> **Your goal**
Working from the start of the listing, please write out exactly the lines through the one that holds "News (495, 74)", both included, and omit all pictures.

** Opening Source data block **

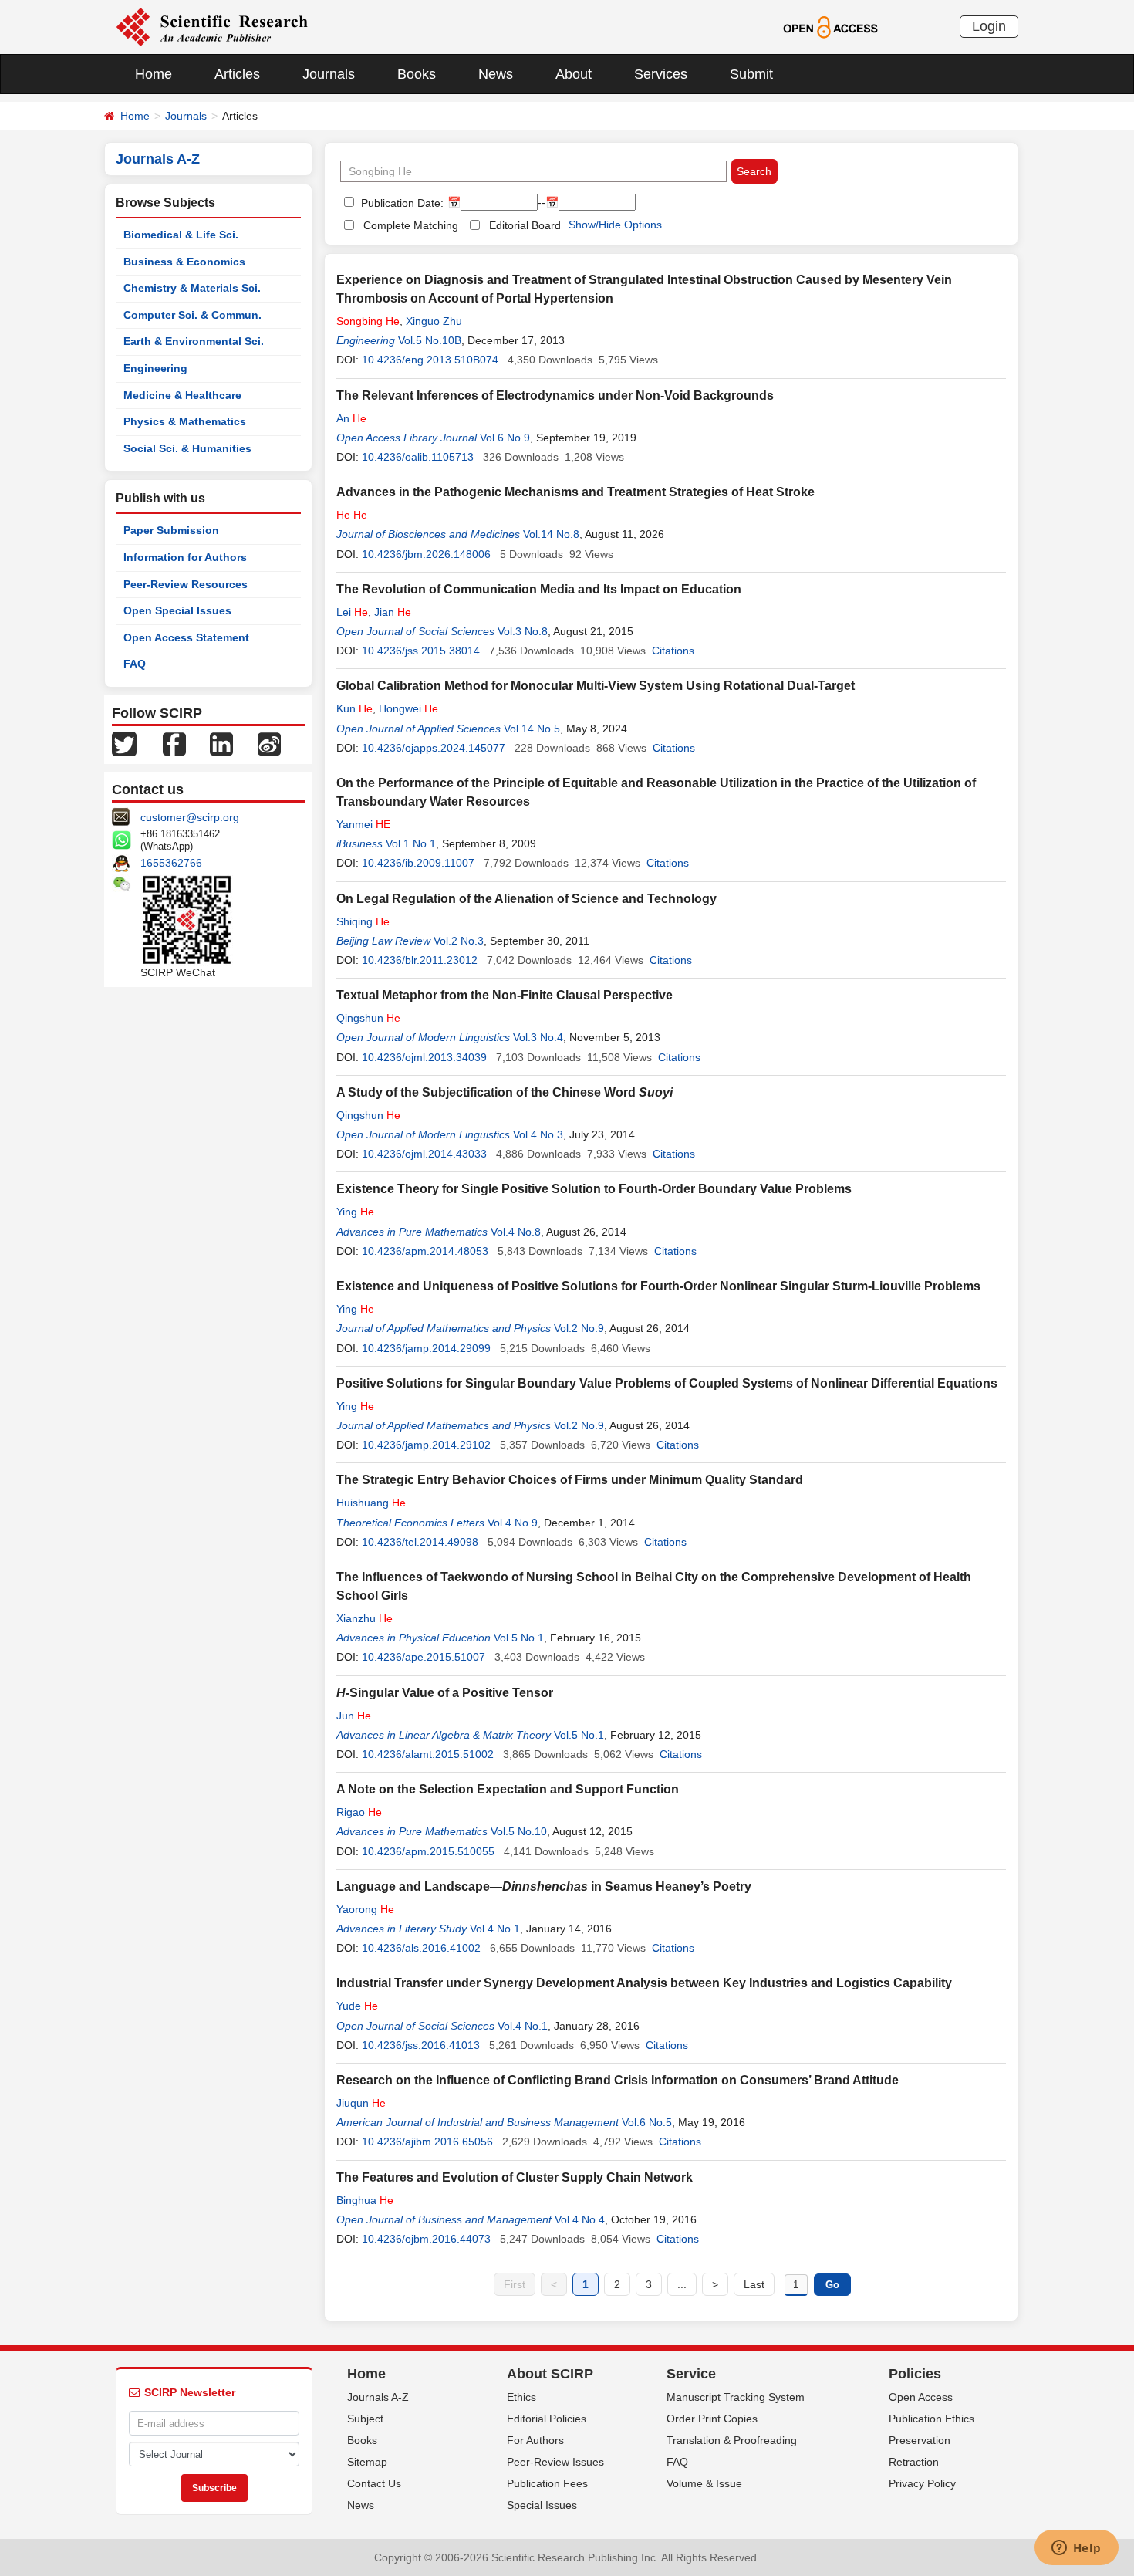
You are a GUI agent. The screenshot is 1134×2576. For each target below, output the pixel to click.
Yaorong (365, 1909)
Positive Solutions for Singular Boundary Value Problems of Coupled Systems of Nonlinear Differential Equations (666, 1383)
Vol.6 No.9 (505, 437)
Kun (354, 708)
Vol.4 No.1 (495, 1928)
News (495, 74)
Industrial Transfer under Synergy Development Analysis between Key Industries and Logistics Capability (644, 1982)
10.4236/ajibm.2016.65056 (427, 2141)
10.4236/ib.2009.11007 (418, 863)
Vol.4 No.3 (538, 1134)
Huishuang (371, 1502)
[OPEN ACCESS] (830, 26)
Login (989, 26)
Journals (328, 74)
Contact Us (374, 2483)
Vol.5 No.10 (519, 1831)
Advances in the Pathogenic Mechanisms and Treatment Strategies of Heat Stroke (575, 492)
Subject (365, 2418)
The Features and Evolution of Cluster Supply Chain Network (514, 2177)
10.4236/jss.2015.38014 (421, 650)
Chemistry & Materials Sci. (192, 288)
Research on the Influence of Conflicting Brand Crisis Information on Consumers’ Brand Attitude (617, 2080)
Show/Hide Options (615, 224)
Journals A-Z (378, 2397)
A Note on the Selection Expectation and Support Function (507, 1789)
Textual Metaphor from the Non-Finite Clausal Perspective (504, 995)
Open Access (921, 2397)
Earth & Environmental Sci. (193, 341)
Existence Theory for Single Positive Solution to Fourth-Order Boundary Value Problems (594, 1188)
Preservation (919, 2440)
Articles (237, 74)
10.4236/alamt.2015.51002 (428, 1754)
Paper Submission (171, 530)
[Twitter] (124, 743)
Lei (352, 612)
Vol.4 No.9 (513, 1522)
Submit (751, 74)
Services (660, 74)
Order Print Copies (712, 2418)
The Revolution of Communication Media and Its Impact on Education (538, 589)
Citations (673, 650)
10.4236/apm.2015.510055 (428, 1851)
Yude (357, 2006)
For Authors (535, 2440)
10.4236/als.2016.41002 (421, 1948)
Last (754, 2284)
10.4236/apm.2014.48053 (425, 1251)
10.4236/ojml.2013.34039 (424, 1057)
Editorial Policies (546, 2418)
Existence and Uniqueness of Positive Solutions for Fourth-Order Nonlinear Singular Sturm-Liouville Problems (658, 1286)
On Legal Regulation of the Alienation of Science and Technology (526, 898)
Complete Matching (410, 225)
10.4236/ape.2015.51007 (423, 1657)
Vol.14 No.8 (551, 534)
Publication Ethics (931, 2418)
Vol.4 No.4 (580, 2219)
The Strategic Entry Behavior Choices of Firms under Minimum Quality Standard (569, 1479)
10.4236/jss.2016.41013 (421, 2045)
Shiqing (363, 921)
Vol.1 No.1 (411, 843)
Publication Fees (547, 2483)
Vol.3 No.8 (523, 631)
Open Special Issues (177, 610)
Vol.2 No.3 (459, 941)
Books (416, 74)
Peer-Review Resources (185, 584)
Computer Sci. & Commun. (192, 315)
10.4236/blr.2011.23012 (420, 960)
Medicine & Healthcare (182, 395)
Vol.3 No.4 (538, 1037)
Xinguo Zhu (434, 321)
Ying (355, 1211)
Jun (353, 1715)
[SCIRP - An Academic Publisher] (212, 26)
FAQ (134, 664)
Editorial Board (525, 225)
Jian (392, 612)
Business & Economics (184, 261)
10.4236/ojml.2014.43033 (424, 1154)
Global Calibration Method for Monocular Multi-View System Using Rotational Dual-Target (595, 685)
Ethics (521, 2397)
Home (153, 74)
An (351, 418)
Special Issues (542, 2505)
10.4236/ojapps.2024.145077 (433, 748)
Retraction (914, 2462)
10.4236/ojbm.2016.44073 (426, 2239)
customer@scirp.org (189, 817)
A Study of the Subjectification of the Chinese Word (504, 1092)
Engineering (155, 368)
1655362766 (171, 863)
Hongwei (408, 708)
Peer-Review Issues (555, 2462)
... (682, 2284)
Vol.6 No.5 (647, 2122)
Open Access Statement (186, 637)
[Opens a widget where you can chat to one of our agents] (1076, 2549)
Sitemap (367, 2462)
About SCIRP (550, 2374)
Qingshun (368, 1018)
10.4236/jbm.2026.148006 (426, 554)
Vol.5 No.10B (429, 340)
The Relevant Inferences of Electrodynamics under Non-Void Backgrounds (555, 395)
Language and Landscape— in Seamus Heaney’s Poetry (543, 1886)
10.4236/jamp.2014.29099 (426, 1348)
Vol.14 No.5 (532, 728)
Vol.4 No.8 (516, 1231)
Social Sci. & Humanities (187, 448)
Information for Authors (185, 557)
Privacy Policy (922, 2483)
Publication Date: (401, 203)
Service (691, 2374)
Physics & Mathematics (184, 421)
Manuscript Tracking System (736, 2397)
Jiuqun (361, 2103)
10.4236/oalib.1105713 (418, 457)
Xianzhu (364, 1618)
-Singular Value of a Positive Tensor (444, 1692)
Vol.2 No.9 (579, 1328)
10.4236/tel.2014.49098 (420, 1542)
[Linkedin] (221, 743)
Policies (915, 2374)
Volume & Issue (704, 2483)
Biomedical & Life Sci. (180, 234)
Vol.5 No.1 (519, 1637)
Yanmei (363, 824)
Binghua (364, 2200)
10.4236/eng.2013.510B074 (430, 359)
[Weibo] (269, 743)
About (573, 74)
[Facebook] (174, 743)
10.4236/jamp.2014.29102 (426, 1444)
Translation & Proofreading (732, 2440)
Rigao (359, 1812)
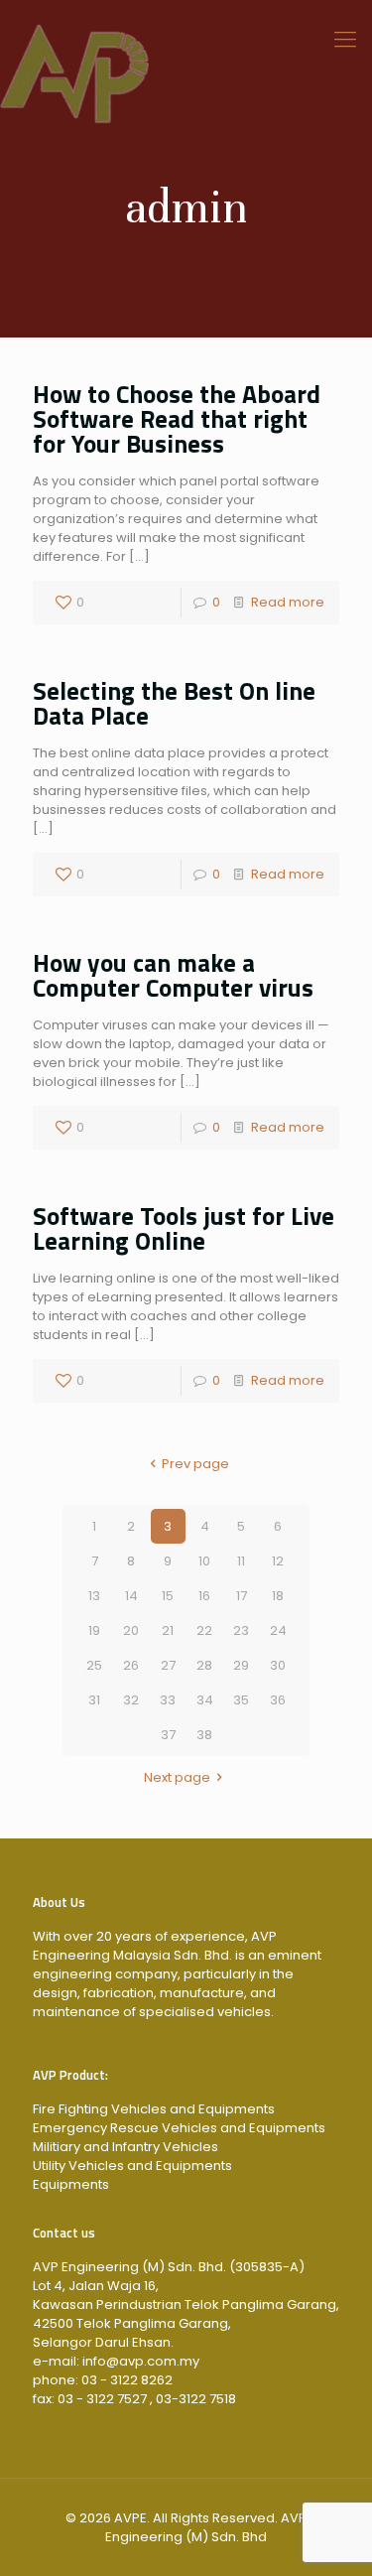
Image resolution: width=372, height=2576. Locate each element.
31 (94, 1700)
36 (278, 1700)
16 (204, 1595)
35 (241, 1700)
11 (241, 1561)
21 (168, 1630)
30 (278, 1665)
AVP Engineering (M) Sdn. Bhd (206, 2527)
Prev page (195, 1463)
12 (278, 1561)
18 (278, 1595)
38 (204, 1734)
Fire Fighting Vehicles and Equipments (154, 2109)
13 (94, 1595)
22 (204, 1630)
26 (131, 1665)
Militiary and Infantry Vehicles (125, 2146)
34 (204, 1700)
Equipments (71, 2184)
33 (168, 1700)
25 (94, 1665)
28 (204, 1665)
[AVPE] (186, 39)
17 (241, 1595)
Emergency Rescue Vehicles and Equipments (179, 2127)
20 (131, 1630)
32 (131, 1700)
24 (278, 1630)
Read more (287, 602)
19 (94, 1630)
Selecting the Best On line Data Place (174, 703)
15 (168, 1595)
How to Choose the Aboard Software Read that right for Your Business (176, 419)
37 (168, 1734)
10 (204, 1561)
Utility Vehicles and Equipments (132, 2165)
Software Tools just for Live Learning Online (183, 1228)
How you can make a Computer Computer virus (173, 975)
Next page (177, 1777)
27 (168, 1665)
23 (241, 1630)
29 (241, 1665)
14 (131, 1595)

** Closing Source data block **

> **Task output**
You are a GUI agent. The screenshot is 1134×2576. For each target below, output the pixel to click.
Yaorong (365, 1909)
Positive Solutions for Singular Boundary Value Problems of Coupled Systems of Nonlinear Differential Equations (666, 1383)
Vol.6 No.9 (505, 437)
Kun (354, 708)
Vol.4 No.1 (495, 1928)
News (495, 74)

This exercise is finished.